Yay for being back in the gym! I'm not sure how sumo DLs work either, they're perpetually confusing to me. Conventional just feels smoother. 

 

16 hours ago, scalyfreak said:

I've been watching live streams of the Powerlifting Worlds Championship this week, and it's fascinating for me to watch and try to figure out why some lifters choose to do a sumo deadlift, and other lifters do a conventional. So far, the only pattern I've been able to find is... none. It's almost like it's a matter of personal preference or something :P

 

When I was checking out some videos on the subject, one suggestion was "this might be better for people with long legs" which completely makes sense. Legs closer together means your butt sticks out more and your back is at a more horizontal-leaning angle. If your legs are long, your bottom is way out behind you. Sumo stance means your butt stays closer to the bar and your back starts and finishes closer to vertical.

 

I on the other hand have short legs and a long torso, so my long ass back has to be almost perpendicular to the ground for the entire lift in sumo.

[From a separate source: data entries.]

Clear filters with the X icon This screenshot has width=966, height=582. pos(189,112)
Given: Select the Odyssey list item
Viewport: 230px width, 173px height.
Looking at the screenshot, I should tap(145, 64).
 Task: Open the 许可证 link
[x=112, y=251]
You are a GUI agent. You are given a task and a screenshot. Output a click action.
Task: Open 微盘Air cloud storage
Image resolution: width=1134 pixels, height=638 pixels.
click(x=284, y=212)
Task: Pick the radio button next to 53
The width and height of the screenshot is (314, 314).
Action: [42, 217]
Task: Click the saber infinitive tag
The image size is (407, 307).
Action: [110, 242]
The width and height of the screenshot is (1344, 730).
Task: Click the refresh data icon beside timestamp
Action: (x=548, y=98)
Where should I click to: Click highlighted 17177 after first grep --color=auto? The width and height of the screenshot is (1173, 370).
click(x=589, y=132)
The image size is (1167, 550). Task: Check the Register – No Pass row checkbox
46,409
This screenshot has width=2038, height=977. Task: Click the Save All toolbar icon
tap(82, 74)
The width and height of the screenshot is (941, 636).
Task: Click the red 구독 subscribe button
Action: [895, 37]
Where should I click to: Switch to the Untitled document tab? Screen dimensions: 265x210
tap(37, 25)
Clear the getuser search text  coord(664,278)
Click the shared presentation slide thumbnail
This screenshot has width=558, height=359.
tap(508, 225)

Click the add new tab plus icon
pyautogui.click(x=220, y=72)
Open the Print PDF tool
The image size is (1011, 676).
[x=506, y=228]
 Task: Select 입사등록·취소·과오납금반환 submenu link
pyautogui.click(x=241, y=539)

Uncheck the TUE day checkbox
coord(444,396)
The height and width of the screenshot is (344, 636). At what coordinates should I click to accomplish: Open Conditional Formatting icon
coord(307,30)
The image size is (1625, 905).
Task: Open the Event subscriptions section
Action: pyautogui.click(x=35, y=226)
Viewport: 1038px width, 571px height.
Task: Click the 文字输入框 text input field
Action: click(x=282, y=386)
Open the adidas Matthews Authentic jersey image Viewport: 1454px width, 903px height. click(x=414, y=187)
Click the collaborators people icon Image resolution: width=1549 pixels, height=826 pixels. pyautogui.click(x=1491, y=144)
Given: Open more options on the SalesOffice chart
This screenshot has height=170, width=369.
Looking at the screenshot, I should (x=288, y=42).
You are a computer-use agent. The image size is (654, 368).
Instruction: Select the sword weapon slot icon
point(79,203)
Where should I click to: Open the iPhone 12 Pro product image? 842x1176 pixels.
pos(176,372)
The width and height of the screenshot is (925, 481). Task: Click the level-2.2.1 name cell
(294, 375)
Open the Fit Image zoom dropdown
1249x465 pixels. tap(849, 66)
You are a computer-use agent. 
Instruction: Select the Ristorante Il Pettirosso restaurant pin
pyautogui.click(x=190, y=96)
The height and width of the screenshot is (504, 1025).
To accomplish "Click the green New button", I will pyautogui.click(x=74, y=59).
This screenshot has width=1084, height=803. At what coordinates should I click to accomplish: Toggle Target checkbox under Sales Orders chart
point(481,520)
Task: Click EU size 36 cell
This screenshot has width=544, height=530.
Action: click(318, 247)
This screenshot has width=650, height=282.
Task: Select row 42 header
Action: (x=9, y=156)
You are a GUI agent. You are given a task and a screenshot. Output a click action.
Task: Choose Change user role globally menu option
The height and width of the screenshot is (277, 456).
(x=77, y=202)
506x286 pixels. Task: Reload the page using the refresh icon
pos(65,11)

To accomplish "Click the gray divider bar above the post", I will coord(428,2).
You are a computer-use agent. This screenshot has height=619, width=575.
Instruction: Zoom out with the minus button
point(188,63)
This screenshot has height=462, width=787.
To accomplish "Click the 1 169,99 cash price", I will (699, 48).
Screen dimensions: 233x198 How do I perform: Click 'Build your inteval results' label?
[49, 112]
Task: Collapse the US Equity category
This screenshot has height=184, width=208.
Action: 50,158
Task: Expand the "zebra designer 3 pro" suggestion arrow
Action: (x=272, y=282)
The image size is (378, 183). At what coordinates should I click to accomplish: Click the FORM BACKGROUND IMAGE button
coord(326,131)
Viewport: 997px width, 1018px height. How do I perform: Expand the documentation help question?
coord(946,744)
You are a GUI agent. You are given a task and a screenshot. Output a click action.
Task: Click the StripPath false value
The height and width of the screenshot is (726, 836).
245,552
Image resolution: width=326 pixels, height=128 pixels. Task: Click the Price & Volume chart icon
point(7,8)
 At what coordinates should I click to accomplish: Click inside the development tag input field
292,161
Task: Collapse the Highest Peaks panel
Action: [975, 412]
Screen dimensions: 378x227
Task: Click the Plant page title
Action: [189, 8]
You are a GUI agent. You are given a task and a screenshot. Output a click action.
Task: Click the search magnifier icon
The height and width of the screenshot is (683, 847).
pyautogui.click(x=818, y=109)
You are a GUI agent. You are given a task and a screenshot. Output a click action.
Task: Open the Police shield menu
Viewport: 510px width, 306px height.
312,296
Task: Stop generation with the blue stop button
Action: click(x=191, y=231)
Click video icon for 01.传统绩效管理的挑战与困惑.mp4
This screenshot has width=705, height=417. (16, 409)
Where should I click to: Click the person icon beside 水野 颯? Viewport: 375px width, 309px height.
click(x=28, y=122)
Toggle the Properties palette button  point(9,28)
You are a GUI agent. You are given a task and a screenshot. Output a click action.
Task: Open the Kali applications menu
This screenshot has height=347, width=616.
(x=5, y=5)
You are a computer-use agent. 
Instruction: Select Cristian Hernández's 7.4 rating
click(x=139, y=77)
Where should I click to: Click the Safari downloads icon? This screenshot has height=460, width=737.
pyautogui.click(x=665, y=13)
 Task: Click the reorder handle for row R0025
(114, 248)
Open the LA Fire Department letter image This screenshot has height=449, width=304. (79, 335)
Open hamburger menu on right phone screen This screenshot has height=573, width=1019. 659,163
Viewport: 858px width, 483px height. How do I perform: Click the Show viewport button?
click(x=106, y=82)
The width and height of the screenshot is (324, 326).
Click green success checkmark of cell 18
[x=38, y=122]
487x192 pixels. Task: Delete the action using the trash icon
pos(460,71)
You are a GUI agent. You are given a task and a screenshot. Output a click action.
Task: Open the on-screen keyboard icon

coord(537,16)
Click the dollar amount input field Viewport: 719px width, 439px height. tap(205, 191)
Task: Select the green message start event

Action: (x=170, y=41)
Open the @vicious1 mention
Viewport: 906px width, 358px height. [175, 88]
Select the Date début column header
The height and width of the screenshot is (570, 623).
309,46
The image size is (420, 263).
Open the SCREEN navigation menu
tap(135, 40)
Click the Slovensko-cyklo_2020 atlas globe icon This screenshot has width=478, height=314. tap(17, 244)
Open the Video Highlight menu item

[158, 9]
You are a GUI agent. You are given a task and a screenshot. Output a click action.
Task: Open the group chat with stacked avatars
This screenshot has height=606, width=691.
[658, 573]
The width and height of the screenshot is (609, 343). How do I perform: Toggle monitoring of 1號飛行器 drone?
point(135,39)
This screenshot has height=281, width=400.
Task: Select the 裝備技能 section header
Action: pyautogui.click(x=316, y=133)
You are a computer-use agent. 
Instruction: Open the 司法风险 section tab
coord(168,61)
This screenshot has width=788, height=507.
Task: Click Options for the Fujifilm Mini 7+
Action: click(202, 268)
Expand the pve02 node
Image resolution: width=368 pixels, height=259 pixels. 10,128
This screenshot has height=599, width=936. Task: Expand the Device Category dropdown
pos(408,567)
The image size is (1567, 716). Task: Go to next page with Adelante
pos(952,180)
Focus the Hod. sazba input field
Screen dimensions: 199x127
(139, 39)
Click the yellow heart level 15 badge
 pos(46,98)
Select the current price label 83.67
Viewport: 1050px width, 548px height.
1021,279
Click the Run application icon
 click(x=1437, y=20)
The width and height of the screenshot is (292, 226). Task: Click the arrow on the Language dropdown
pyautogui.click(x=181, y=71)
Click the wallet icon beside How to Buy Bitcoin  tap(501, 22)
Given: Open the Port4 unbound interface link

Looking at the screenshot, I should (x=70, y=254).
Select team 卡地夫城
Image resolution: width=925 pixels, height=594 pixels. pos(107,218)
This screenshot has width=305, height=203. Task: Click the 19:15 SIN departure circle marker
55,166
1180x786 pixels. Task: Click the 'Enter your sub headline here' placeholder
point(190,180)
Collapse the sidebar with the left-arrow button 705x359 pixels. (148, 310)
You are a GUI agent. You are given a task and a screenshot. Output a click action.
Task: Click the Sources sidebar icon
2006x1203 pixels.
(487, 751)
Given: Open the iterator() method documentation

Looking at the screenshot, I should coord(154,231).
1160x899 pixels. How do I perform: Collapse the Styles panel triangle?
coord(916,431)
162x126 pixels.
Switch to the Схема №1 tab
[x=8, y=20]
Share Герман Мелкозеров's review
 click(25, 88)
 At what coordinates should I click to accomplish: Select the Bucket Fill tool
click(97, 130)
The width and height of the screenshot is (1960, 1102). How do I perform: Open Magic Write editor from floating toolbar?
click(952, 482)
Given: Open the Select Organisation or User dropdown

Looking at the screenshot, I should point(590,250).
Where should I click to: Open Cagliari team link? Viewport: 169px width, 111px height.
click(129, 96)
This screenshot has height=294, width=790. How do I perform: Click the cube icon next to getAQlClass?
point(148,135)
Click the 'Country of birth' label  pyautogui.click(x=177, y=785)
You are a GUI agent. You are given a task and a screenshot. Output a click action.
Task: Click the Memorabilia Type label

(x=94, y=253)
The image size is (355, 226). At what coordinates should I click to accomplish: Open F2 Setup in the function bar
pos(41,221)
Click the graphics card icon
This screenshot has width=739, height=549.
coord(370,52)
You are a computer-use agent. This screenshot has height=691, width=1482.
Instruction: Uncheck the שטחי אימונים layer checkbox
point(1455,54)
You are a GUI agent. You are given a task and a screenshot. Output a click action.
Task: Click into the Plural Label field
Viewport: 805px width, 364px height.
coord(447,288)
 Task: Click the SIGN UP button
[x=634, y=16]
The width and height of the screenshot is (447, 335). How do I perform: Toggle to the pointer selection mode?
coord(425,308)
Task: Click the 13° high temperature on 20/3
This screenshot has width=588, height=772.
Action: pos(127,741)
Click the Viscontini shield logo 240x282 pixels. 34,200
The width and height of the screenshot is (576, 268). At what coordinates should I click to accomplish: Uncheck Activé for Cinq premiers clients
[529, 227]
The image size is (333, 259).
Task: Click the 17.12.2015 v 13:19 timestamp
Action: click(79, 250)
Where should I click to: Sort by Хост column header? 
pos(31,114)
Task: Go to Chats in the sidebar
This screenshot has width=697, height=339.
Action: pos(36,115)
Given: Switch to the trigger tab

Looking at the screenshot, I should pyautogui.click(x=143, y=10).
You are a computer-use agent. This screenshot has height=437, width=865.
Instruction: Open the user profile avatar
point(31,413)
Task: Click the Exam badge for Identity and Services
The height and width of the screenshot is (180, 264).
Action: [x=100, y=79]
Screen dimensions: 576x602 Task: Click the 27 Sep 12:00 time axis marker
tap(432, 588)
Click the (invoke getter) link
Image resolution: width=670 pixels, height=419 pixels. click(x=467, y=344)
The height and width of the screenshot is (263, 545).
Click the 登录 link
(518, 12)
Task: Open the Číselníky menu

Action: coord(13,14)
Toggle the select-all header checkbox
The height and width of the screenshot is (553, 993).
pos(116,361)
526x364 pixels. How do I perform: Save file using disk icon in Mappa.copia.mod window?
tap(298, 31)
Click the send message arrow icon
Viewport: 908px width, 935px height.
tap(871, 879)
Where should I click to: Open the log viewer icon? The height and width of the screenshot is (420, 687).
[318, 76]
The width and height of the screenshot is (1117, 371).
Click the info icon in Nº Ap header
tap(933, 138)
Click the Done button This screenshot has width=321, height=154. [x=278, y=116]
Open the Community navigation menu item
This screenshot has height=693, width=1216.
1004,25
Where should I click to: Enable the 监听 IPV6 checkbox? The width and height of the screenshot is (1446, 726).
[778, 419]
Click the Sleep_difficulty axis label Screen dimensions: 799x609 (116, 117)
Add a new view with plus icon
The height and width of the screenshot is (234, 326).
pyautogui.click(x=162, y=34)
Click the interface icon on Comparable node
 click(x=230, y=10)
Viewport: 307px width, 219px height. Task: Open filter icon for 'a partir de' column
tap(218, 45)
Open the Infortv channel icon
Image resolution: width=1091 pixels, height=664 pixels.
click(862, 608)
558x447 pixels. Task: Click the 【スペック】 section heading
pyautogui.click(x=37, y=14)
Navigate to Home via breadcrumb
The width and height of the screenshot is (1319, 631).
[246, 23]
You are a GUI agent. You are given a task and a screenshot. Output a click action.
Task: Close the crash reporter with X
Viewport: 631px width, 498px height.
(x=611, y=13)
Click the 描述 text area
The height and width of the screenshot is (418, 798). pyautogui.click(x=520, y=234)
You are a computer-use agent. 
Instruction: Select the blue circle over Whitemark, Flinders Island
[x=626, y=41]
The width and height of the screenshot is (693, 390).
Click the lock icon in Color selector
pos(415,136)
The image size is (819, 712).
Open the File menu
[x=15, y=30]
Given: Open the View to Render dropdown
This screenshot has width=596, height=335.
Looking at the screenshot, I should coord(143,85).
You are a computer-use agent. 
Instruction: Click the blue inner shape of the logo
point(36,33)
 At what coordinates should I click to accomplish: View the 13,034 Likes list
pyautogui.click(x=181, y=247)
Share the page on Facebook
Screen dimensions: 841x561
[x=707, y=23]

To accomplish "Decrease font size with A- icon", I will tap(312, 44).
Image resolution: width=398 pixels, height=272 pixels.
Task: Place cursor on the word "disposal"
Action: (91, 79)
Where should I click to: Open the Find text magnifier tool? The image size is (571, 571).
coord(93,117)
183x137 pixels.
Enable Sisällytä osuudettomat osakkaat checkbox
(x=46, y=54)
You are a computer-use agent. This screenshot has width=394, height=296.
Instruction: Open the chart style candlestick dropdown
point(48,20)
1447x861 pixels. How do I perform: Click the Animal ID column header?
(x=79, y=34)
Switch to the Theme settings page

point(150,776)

This feels pretty awkward compared to the "normal" feeling I get from conventional because even in a conventional stance my short levers aren't forcing my butt out as far and therefore not forcing my back to be at a dramatic angle.

 

That's just the feeling I got from one video and noodling on the subject a bit so I'm not sure how technically correct any of that is. If anyone wants to jump in and correct me, be my guest.

 

I don't really have an update for Thursday. I went out to support my friends that made a (really damn good) short film in 48 hours for this competition. I ate a cheeseburger and went out for a margarita or 2 after the screening. I didn't get enough sleep, but as has been the theme for most of this challenge, the name of the game is mostly survival for the next few days as I go to weddings and perform some hard labor in my and other peoples' yards. The Christian god rests on Sundays, but the Allfather never rests. Skål!!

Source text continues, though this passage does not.